Artificial Intelligence as a Methodological Transformer in the Historical Analysis of Texts: Towards an Integrated Model
DOI:
https://doi.org/10.71090/snb1dk64Keywords:
Artificial Intelligence in History, Digital Historical Methodology, Methodological Integration, Digital Hermeneutics, Computational Text AnalysisAbstract
This research investigates the transformative role of Artificial Intelligence (AI) as a methodological force in historical studies, challenging its conventional perception as a mere technical tool. It addresses the core problem of the growing disparity between technological acceleration and the established epistemological foundations of historical methodology.
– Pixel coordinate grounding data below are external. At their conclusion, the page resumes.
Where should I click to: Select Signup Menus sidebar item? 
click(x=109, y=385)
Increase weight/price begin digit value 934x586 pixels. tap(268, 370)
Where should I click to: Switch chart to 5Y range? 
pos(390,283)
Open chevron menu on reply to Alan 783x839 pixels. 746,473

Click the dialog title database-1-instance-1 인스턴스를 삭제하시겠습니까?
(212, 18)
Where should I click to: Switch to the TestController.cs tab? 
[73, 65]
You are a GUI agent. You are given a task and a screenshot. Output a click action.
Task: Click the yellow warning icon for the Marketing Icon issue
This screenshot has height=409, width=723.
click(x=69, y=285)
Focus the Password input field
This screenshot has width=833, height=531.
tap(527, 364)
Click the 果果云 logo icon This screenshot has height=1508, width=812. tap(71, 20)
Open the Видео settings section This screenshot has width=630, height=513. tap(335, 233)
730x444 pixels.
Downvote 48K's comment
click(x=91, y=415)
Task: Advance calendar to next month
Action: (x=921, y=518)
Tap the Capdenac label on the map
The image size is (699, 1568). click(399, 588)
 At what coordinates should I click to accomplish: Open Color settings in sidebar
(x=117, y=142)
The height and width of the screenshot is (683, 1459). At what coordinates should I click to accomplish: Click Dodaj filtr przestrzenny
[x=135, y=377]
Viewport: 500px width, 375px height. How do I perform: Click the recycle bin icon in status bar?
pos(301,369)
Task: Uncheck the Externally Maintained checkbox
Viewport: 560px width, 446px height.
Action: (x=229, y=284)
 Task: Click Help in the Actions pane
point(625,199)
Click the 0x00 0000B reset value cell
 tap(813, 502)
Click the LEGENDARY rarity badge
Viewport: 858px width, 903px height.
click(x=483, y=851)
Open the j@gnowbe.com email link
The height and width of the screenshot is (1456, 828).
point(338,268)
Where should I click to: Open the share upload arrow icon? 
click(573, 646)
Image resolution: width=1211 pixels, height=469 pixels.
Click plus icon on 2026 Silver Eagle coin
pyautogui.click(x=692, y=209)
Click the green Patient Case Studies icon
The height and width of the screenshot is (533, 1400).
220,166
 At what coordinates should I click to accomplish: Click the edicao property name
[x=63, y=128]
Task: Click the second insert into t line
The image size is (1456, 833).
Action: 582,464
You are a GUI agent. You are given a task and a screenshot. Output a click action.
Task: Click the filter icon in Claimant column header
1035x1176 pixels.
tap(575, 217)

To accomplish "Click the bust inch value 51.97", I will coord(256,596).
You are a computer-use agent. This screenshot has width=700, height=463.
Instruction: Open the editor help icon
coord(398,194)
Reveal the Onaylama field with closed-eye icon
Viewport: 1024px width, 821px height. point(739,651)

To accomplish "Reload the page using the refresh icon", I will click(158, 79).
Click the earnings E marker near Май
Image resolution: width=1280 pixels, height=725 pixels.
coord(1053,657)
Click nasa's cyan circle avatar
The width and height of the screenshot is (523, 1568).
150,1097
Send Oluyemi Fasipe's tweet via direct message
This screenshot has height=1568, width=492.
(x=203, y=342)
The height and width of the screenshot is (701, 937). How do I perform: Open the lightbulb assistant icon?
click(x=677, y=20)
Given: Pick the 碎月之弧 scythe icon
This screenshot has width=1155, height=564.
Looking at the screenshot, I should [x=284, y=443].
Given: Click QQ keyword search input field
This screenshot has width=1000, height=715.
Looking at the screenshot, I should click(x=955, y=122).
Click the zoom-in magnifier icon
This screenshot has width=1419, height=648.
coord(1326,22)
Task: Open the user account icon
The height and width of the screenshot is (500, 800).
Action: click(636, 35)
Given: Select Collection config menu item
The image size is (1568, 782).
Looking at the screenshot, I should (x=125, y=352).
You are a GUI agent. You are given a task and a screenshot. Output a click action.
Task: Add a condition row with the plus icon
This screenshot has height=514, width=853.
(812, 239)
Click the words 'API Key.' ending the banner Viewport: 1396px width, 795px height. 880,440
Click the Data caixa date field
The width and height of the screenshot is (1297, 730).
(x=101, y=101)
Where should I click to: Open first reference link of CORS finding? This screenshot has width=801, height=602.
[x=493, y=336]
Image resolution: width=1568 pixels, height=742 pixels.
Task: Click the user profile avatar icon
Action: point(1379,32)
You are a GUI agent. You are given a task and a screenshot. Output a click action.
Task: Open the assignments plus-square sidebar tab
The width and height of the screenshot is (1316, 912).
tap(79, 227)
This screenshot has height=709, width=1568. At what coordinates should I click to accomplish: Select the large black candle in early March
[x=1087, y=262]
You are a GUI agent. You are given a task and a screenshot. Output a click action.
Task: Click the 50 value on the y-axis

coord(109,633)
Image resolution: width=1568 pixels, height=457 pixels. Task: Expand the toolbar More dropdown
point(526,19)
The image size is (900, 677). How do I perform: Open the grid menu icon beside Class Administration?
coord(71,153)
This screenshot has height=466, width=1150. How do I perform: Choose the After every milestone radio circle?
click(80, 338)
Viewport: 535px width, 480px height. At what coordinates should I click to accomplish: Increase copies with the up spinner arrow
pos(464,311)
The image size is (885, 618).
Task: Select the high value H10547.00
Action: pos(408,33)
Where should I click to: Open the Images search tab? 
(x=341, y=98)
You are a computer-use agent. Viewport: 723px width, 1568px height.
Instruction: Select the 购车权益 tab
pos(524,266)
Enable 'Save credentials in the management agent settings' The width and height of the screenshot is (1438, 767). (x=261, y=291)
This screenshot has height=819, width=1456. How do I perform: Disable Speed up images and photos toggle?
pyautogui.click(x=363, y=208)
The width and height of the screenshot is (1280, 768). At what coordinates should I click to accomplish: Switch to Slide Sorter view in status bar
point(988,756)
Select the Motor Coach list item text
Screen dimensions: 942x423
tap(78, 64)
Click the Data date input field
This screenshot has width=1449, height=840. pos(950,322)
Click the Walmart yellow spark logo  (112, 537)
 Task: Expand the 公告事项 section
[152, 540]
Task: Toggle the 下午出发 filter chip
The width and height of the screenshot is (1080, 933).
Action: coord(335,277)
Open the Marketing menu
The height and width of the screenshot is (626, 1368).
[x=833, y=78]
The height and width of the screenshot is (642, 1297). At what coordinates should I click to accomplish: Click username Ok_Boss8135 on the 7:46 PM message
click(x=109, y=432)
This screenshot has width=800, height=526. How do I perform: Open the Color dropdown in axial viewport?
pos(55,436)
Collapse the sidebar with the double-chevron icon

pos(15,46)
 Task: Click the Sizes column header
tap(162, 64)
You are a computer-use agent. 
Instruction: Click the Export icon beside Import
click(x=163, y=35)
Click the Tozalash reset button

The study aims to develop a critical analytical framework through four interconnected objectives: 1) examining the transformative potential of AI techniques, such as topic modelling and network analysis, in generating unprecedented research hypotheses and patterns; 2) deconstructing the fundamental epistemological limitations of automated analysis, notably its failure to comprehend historical context and perform source criticism; 3) proposing a hybrid integrative model that moves beyond the human-machine duality, fostering a synergistic interaction where the historian provides interpretative context while AI reveals latent quantitative insights; and 4) formulating ethical and practical guidelines to safeguard methodological rigor and mitigate algorithmic bias. The study concludes that the principal challenge resides not in the technical application, but in the critical assimilation of these tools into historical practice. It ultimately seeks to advance a balanced methodological vision, paving the way for a profound re-examination of the human textual heritage.